Basically, if you can use a form of "swój" correctly, do it. Some 'normal' forms (mój/twój/jego/wasz etc.) feel more natural than others in a sentence which could use 'swój'. So 3rd person possessives actually suggest that this "his/her/their" is different than the subject of the sentence. That Adam is cleaning John's car, not his own. 2nd person possessives used instead of "swój" seem very clumsy. But 1st person are actually pretty okay.
I am not (yet) very proficient at Polish, but I have studied German grammar at a reasonably high level at the university. I think this way of conceptualizing dative verbs may be confusing to learners. As far as I know all indirect objects require the dative in both German and Polish. This is the case after verbs like dawac/geben or opowiadac/erzählen, where the direct object is in the accusative and and the indirect object is in the dative. However, quite a few verbs require that the DIRECT object have the dative form. Interestingly, the most common verbs that this applies to are the same in both Polish and German: congratulate, help, fit, answer, thank and quite a few others. I may be mistaken here, but I don't think there are many (any?) schools of grammar that would say that the dative in this sentence is caused by the noun being the indirect object in this sentence. It is a direct object in the dative because the verb governs the dative.

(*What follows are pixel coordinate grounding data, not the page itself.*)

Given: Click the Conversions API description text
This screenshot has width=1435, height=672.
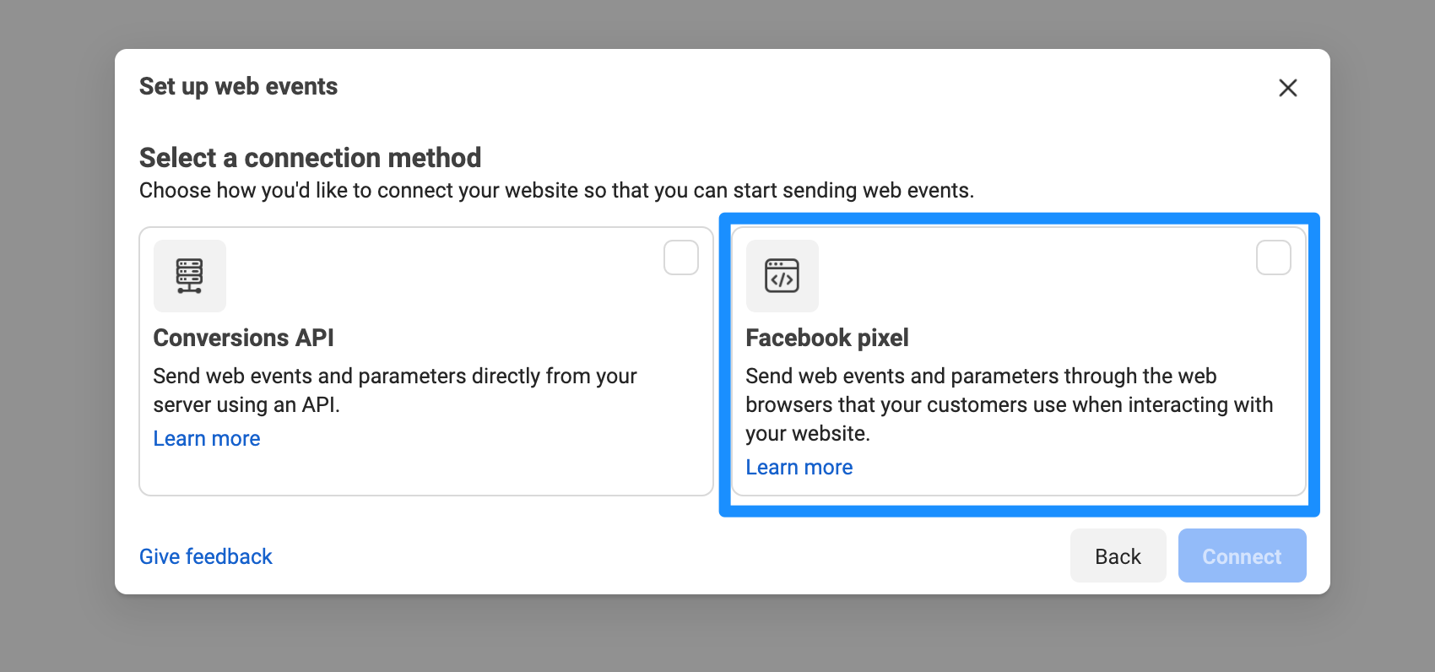Looking at the screenshot, I should pos(395,390).
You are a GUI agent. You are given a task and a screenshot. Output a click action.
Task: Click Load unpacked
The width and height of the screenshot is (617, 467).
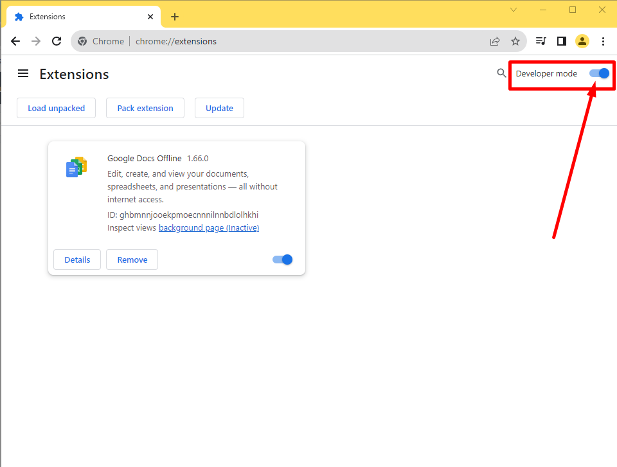[56, 108]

I just read that "To have an indirect object in a sentence there must first be a direct object.", so I guess my definition is too simplified. In Polish there word "object" in terms of grammar translates to "dopełnienie", and there are two types: dopełnienie dalsze ('farther'?) and dopełnienie bliższe ('closer'). But for both of them there are several cases they could be used.
If calling it an indirect object is wrong, then so far I don't have a better explanation than saying that "pomagać" takes Dative. But it's interesting that no one corrected me so far...
Strangely enough, the email notification shows me a different reply from you, maybe you have changed for the current one. Anyways, I am fine with this rule; sometimes the rule is just "it is this way because the language is like this" and several languages have such rules (portuguese is riddled with them).